It's unknown exactly how many bobcats are in Cherokee and throughout the state, Womack added.
"They are not a rare animal," he said.
Cherokee County Chief Marshal Ray Waters said his office received no calls about bobcats last year and only has received one so far this year.
The caller spotted the animal near the county administration building on Bluffs Parkway in Canton.
Waters said it's not clear if the same bobcat was spotted in both places as the sightings were at least 10 miles apart.
If bobcats aren't causing any immediate danger, Waters said his officers usually direct residents to call the DNR's Wildlife Resources Division to report the sighting.
"If the animal is acting aggressive or sick, an animal control officer would be dispatched to the location to remove the animal, if possible," he added.
Womack said bobcats are hard to spot because they usually hunt between dusk and dawn. They usually seek out smaller prey such as birds, mice and rabbits.
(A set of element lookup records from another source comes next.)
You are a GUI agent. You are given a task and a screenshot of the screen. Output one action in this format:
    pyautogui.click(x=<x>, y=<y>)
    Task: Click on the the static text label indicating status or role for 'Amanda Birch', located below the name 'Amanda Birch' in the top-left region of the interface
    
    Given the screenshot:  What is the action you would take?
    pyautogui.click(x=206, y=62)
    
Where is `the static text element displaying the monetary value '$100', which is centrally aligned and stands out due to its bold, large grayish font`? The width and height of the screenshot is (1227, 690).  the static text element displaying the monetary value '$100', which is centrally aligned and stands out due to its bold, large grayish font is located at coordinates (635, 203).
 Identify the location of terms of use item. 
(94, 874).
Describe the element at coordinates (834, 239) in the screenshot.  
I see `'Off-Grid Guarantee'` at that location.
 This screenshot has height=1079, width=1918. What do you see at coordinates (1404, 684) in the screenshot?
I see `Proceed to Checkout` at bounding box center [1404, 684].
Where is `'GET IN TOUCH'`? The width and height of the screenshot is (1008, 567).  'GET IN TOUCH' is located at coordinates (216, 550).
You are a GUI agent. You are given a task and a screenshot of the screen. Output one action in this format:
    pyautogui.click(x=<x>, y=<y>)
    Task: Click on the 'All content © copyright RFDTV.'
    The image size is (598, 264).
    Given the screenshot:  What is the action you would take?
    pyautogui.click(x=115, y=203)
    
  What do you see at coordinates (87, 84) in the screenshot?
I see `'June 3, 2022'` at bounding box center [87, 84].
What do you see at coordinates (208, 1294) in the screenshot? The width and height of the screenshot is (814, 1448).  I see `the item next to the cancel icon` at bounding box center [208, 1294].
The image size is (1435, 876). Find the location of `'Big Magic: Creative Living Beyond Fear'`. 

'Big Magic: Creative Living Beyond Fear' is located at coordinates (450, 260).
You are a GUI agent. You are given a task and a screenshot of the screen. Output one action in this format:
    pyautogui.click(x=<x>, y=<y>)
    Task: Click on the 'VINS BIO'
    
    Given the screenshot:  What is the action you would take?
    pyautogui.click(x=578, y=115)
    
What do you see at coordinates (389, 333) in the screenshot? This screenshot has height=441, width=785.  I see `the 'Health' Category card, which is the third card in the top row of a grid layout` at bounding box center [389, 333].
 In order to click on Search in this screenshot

The breeding season of a bobcat can begin as early as January and typically runs through March, Womack said. Residents, he said, during this period will see more bobcats and other wild animals such as foxes and skunks.
Womack said the animal does not pose a huge danger to the community as bobcats largely are solitary and secretive animals that will not attempt to interact with humans.
"We are lucky to catch a glimpse of one," he said.
However, Womack said residents should not leave their pets, food or trash outside, as it will attract bobcats and other feral animals.
Daniel said he's made his neighbors aware of the situation, and they also are taking precautions
"I will watch my dog more closely now," he said.